Petitioner seeks a writ of habeas corpus. 28 U.S.C. § 2254. Several difficult problems are presented. First, whether petitioner, having made repeated efforts (through his family and by letters) to contact his attorney during this time and to obtain relief from the Clerk of the Appellate Division, can be said to have exhausted available state remedies. Second, whether the failure of petitioner’s court-appointed counsel to perfect his appeal to the Appellate Division within 7V2 years is attributable to the state. Finally, whether petitioner’s due process rights were violated when he was imprisoned for more than half of his sentence and was unable to perfect his appeal in the state courts during that time. For the reasons indicated below, each of these questions is answered in the affirmative and the writ is granted.

I. PROCEDURAL HISTORY

Petitioner is presently incarcerated in the Woodbourne Correctional Facility of the New York State Department of Correctional Services. He was committed to this institution on May 23, 1977, having been convicted on each of two counts of robbery in the first degree and of criminal possession of a weapon in the second degree. For the robbery he was sentenced to 10-20 years; for the gun charge he was sentenced to 8% to 7 years. All terms were to run concurrently, but consecutive to any time petitioner owed for having violated a prior parole.

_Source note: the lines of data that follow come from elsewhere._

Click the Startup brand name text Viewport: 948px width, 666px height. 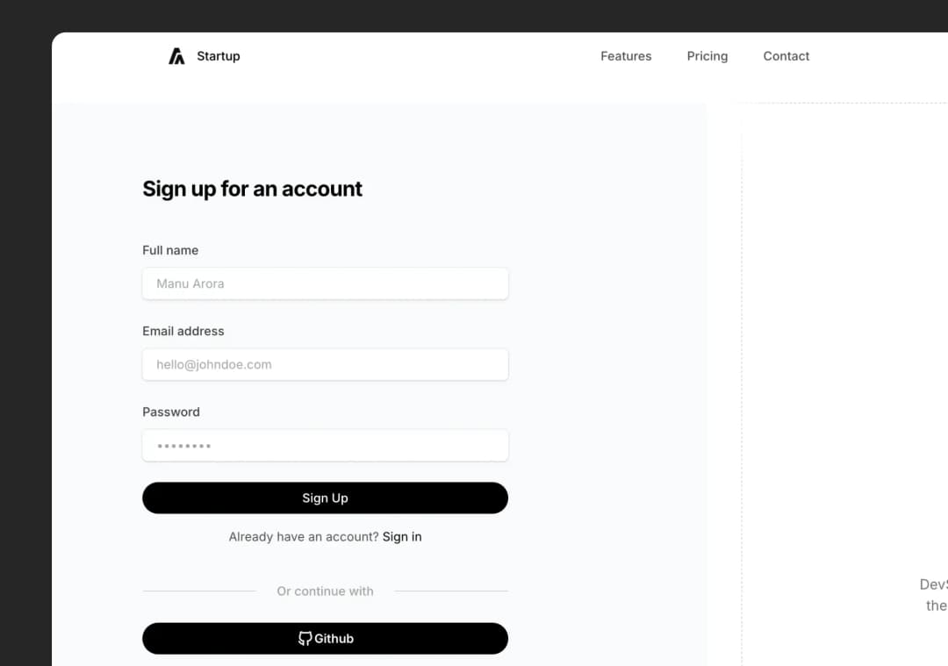click(218, 55)
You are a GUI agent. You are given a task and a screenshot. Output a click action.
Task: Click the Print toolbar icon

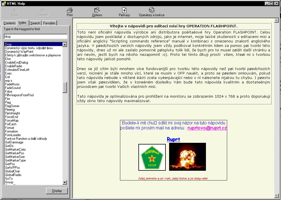(69, 10)
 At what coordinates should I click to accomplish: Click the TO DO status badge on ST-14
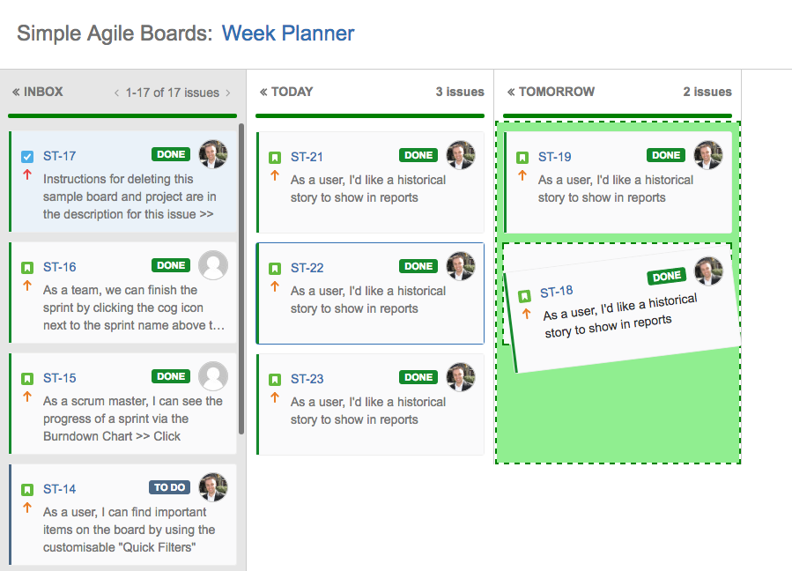point(170,487)
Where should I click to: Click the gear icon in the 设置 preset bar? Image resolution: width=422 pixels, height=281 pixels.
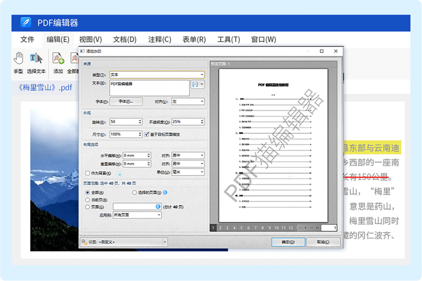[84, 242]
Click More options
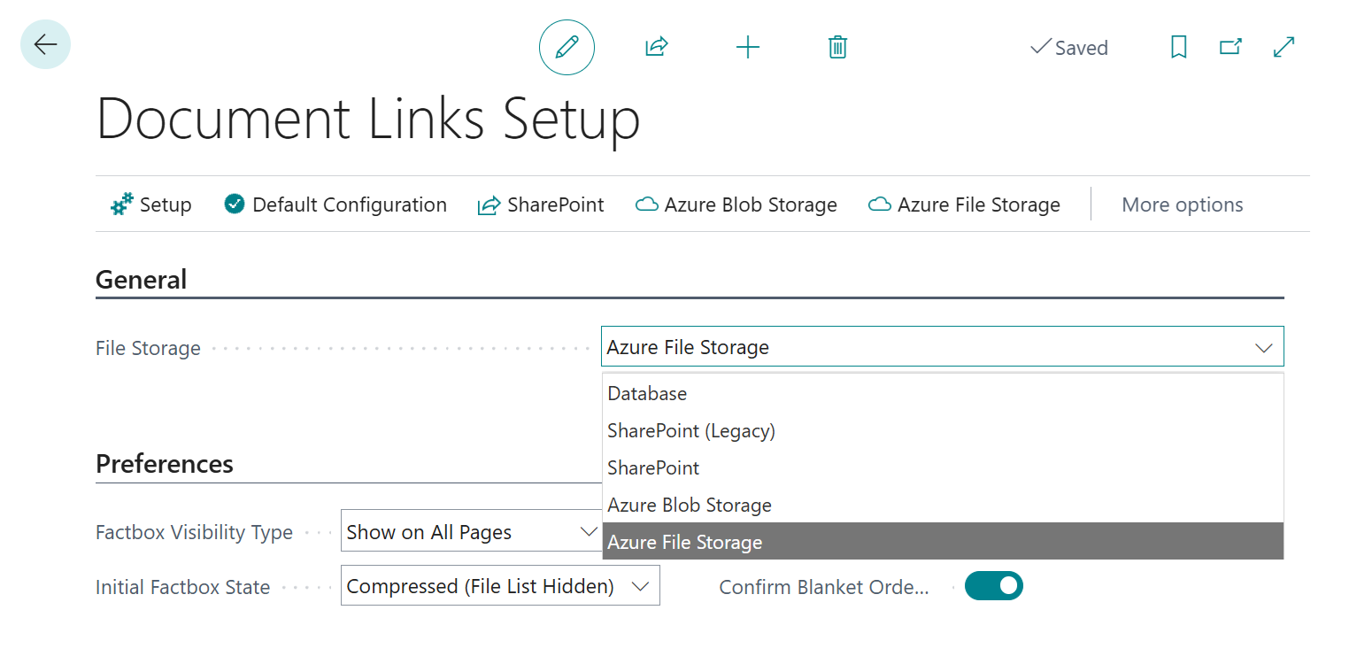 1182,205
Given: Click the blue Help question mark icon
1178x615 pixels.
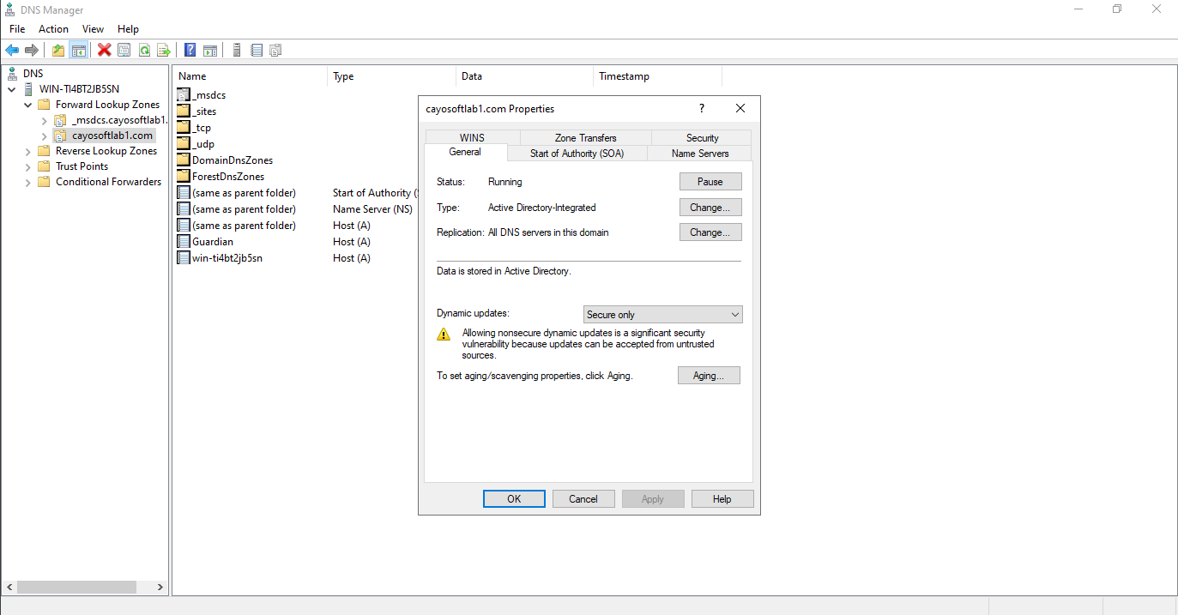Looking at the screenshot, I should (190, 51).
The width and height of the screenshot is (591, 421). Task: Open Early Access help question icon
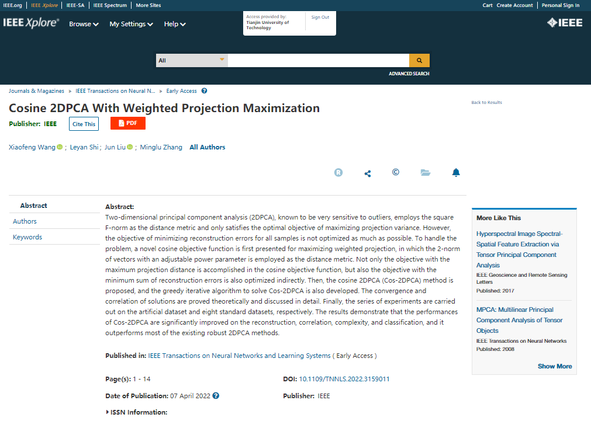tap(204, 91)
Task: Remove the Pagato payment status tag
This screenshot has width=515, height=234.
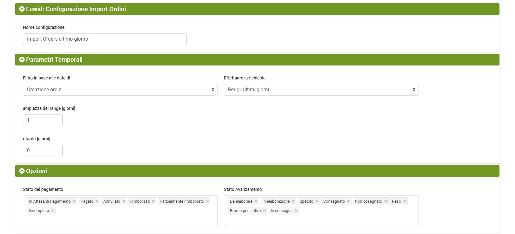Action: tap(97, 201)

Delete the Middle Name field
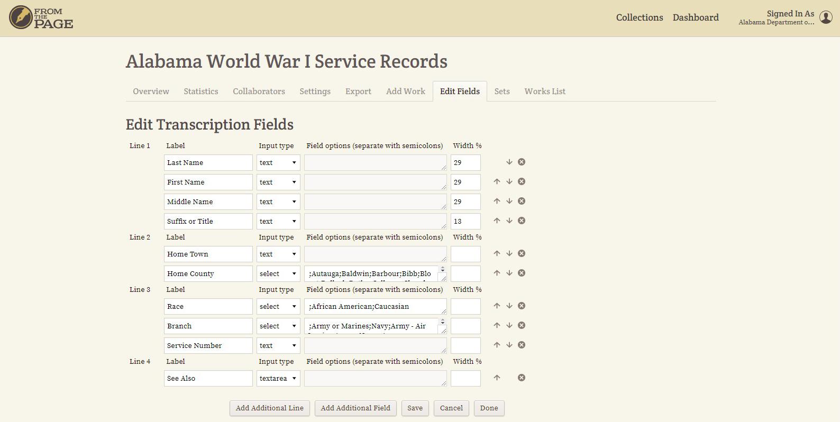click(521, 201)
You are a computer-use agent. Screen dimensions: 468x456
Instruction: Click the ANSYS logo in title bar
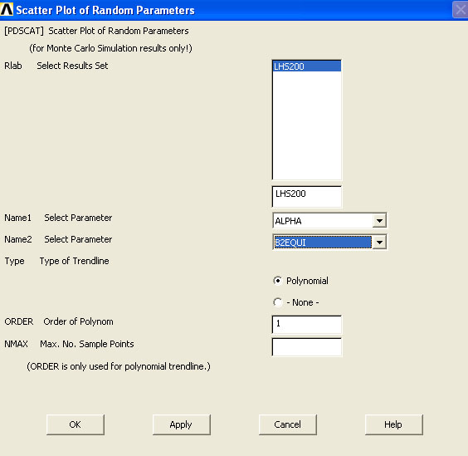click(x=7, y=9)

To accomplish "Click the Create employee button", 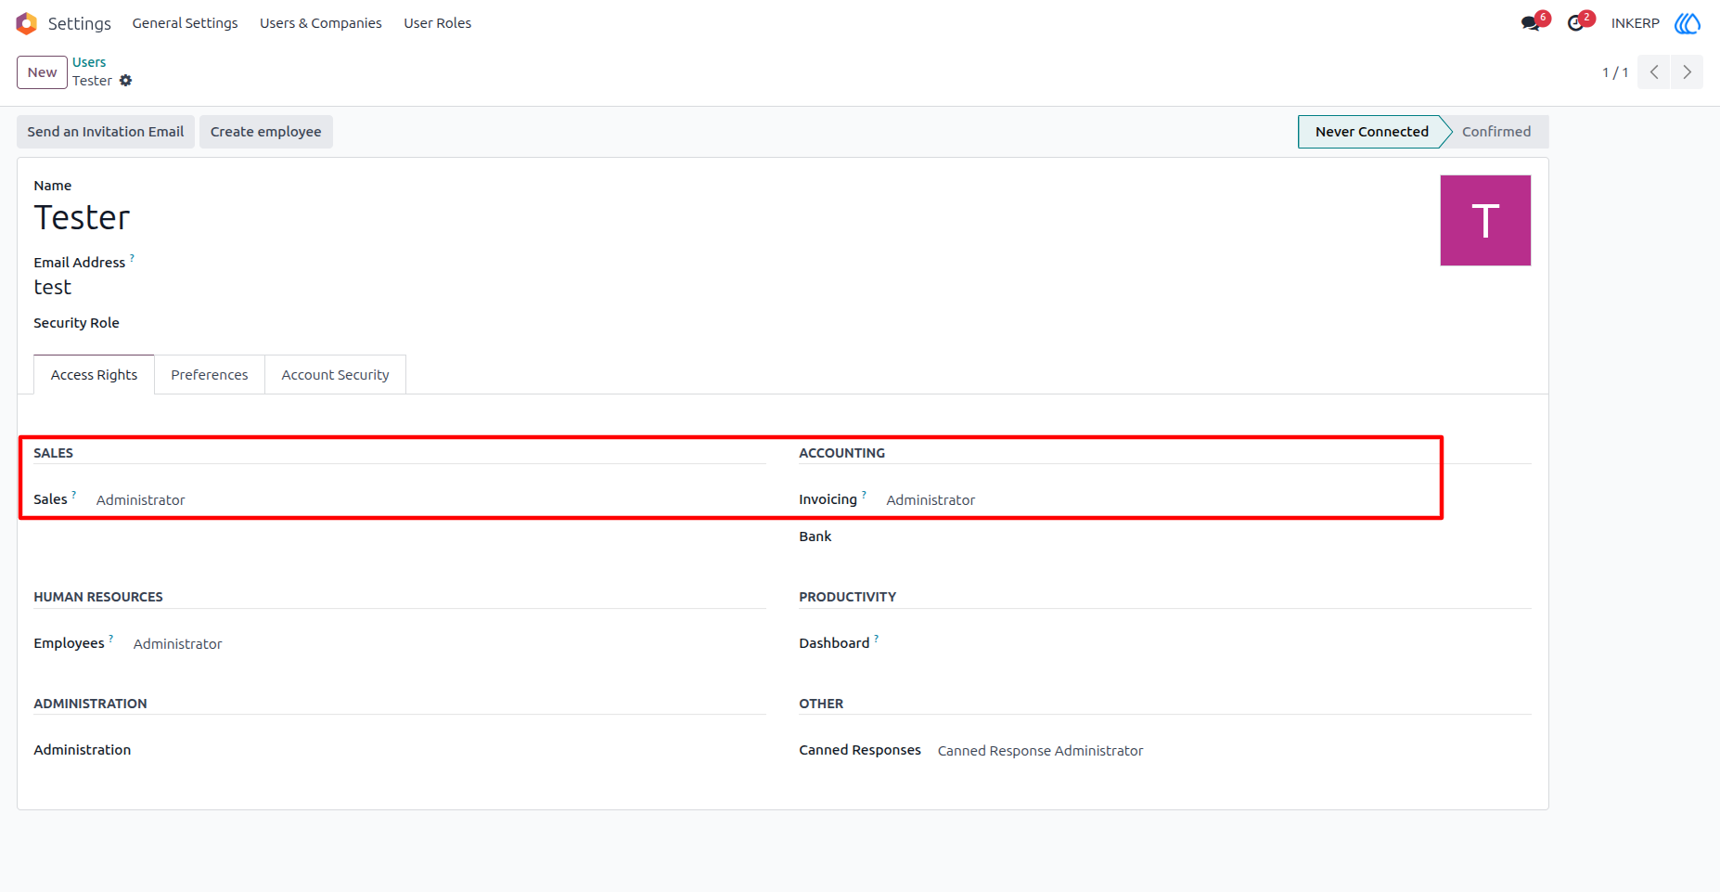I will (266, 132).
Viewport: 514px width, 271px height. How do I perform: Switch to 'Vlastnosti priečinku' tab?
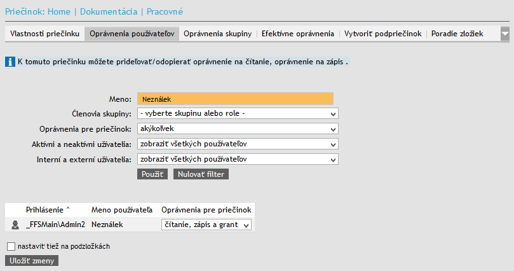pos(44,34)
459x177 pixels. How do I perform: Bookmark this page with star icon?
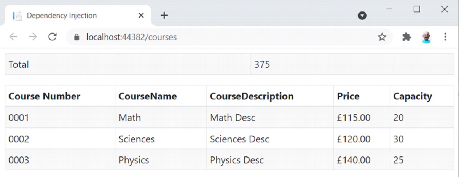(382, 37)
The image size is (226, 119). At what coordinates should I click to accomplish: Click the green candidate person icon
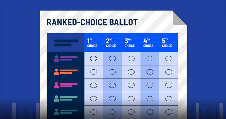tap(56, 99)
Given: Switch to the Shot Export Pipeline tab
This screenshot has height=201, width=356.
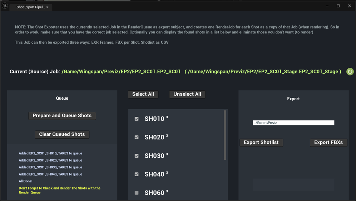Looking at the screenshot, I should pos(30,7).
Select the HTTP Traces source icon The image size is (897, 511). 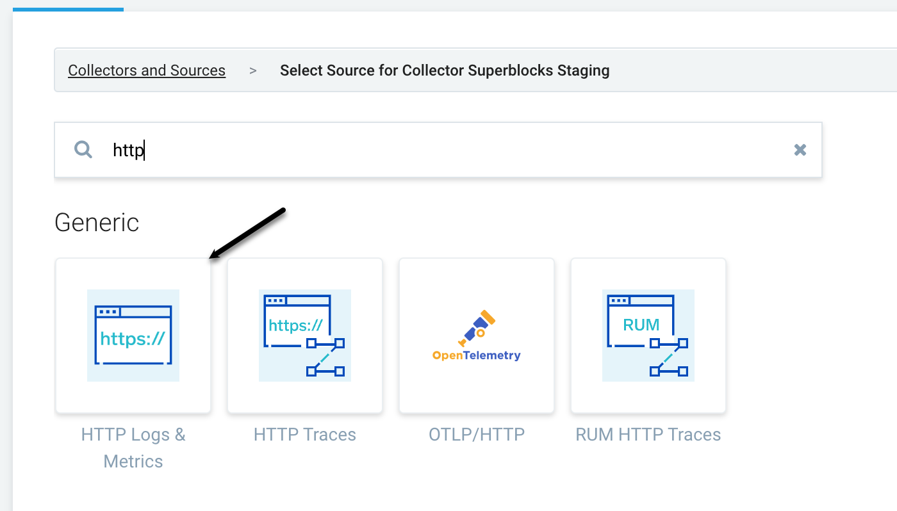point(304,335)
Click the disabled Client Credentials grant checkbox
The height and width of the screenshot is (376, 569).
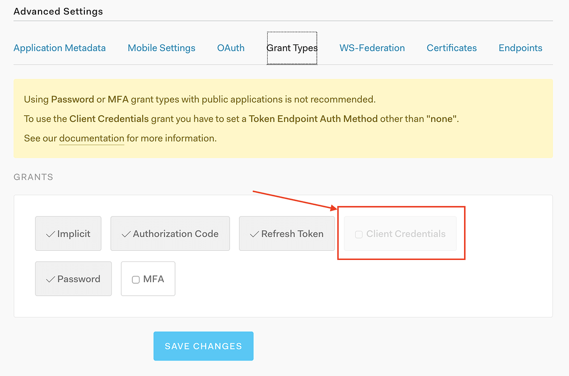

On May 23,1977, petitioner filed a Notice of Appeal. The Appellate Division of the Supreme Court of the State of New York, Second Department assigned William Hellerstein of the Legal Aid Society as counsel. N.Y. County Law Art. 18-B, § 722 et seq. (McKinney’s 1972 & Supp.1984). Peti *989 tioner received notice of this assignment on January 24, 1978 and was informed by the Clerk to direct any further inquiries to counsel.

On February 16, 1978, petitioner, having consulted with fellow inmates, petitioned the Supreme Court of New York to set aside his conviction on the basis of newly-discovered evidence and the ineffective assistance of counsel at trial. N.Y.Crim. Proc.L. § 440.10 (McKinney’s 1972). The Supreme Court conducted a hearing on July 16, 1978. It denied his motion on October 16, 1978 and denied leave to appeal.

When the Legal Aid Society learned that one basis for the direct appeal was ineffectiveness of counsel at trial, it sought to be replaced as petitioner’s counsel because the Society had defended him at trial. The court relieved the Legal Aid attorney on December 15, 1978 and assigned New Counsel. New Counsel was a former Assistant District Attorney in Queens County knowledgeable in state criminal law.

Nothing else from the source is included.